START Page excerpt

Diabetes hormone discovery may one day eliminate need for insulin injections
NEW YORKA new diabetes discovery may one day help people with the disease avoid frequent insulin shots.
Scientists have identified a hormone, dubbed "betatrophin," that can sharply boost the number of cells that make insulin in mice.
The discovery may someday lead to a treatment for Type 2 diabetes, the most common form of the disease. People have their own version of this hormone, and the new work suggests that giving diabetics more of it might one remove the need to be treated with insulin injections.
"If this could be used in people," said study author Dr. Douglas Melton, in a press release, "it could eventually mean that instead of taking insulin injections three times a day, you might take an injection of this hormone once a week or once a month, or in the best case maybe even once a year."
That would give them better control of their blood sugar levels, said Melton, a professor at Harvard University's department of molecular and cellular biology.
His study was published April 25 in the journal Cell.
An estimated 371 million people worldwide have diabetes, in which insulin fails to control blood sugar levels. In the United States, an estimated 25.8 million people have the disease -- about 8.3 percent of the country, according to the American Diabetes Association.
High blood sugar can lead to other medical problems, including heart disease, stroke and damage to kidneys, eyes and the nervous system. At least 90 percent of diabetes is "Type 2," and some of those patients have to inject insulin.
Insulin is produced by beta cells in the pancreas. The researchers found when they made the liver in mice secrete more of the betatrophin hormone by inserting extra copies of a gene, the size of the beta cell population tripled in comparison to untreated mice. Tests indicated the new cells worked normally.
Melton said it's not known how the hormone works. Now the researchers want to create an injectable form that they can test on diabetic mice, he said. If all goes well, tests in people could follow fairly quickly.
Melton hopes the newly identified hormone might someday also help patients with the other form of diabetes -- Type 1 -- avoid insulin. He called that a "long shot" because of differences in the biology of that disease. Type 1 diabetes is an autoimmune disease, but Melton said the hormone might boost the number of beta cells when a patient is first diagnosed, slowing disease progression.

END Page excerpt

Required work → Please write the next part of the diabetes hormone article, starting after its final paragraph. The lines after this point have no connection to the diabetes hormone article.

START Input data

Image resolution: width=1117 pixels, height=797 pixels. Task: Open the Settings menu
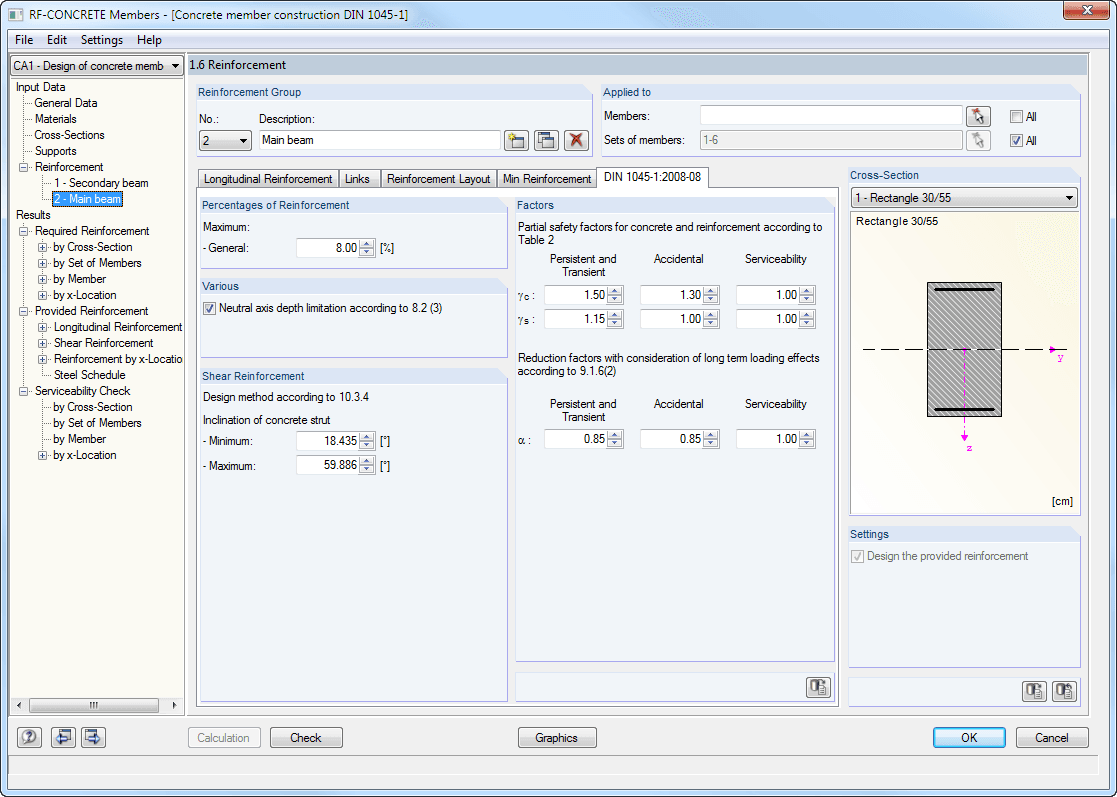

END Input data

Written response →
"I would like to tell you this discovery came from deep thinking and we knew we would find this, but it was more a bit of luck," explained Melton in the press release His primary research is in Type 1 diabetes, a disease both his son and daughter were diagnosed with. "We were just wondering what happens when an animal doesn't have enough insulin. We were lucky to find this new gene that had largely gone unnoticed before."
Experts unconnected with the work cautioned that other substances have shown similar effects on mouse cells but failed to work on human ones. Melton said this hormone stands out because its effect is unusually potent and confined to just the cells that make insulin.
John Anderson, president of medicine and science for the American Diabetes Association, told Bloomberg there are many questions that need to be answered before the hormone can be used as a drug.
"Does it work in humans and does it work for a long time in humans?" he said. "Does it suffer from the same kind of burnout that other medications suffer from?"
Dr. Peter Butler, a diabetes researcher at the University of California, Los Angeles, who had no role in the new work, cautioned in an email that no evidence has been presented yet to show that the hormone will make human beta cells proliferate.
But Philip diIorio, of the University of Massachusetts Medical School in Worcester, said he found the work to be "quite promising" because it offers new leads for research, and that it might someday help in building supplies of human beta cells in a lab for transplant into patients.